Task details -> What is needed is an exact copy of the lines in the listing below, from the one with "Open the crown VIP icon" up to and including the one with "Budget - persons", with no other lines.
====================
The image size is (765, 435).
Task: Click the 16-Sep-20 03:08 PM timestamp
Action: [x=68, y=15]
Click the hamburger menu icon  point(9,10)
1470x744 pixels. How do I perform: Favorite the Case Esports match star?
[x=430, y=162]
====================
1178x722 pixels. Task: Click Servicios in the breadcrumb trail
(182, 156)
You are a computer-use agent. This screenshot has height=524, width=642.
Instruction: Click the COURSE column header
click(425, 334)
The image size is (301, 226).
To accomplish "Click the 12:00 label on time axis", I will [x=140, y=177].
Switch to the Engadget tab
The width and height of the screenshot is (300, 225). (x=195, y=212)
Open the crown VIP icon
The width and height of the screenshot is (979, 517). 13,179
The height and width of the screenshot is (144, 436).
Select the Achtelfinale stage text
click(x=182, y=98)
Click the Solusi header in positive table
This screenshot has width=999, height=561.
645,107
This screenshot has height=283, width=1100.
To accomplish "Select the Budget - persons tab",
====================
Your response ->
Open the crown VIP icon
The width and height of the screenshot is (979, 517). 13,179
The height and width of the screenshot is (144, 436).
Select the Achtelfinale stage text
click(x=182, y=98)
Click the Solusi header in positive table
This screenshot has width=999, height=561.
645,107
This screenshot has height=283, width=1100.
To accomplish "Select the Budget - persons tab",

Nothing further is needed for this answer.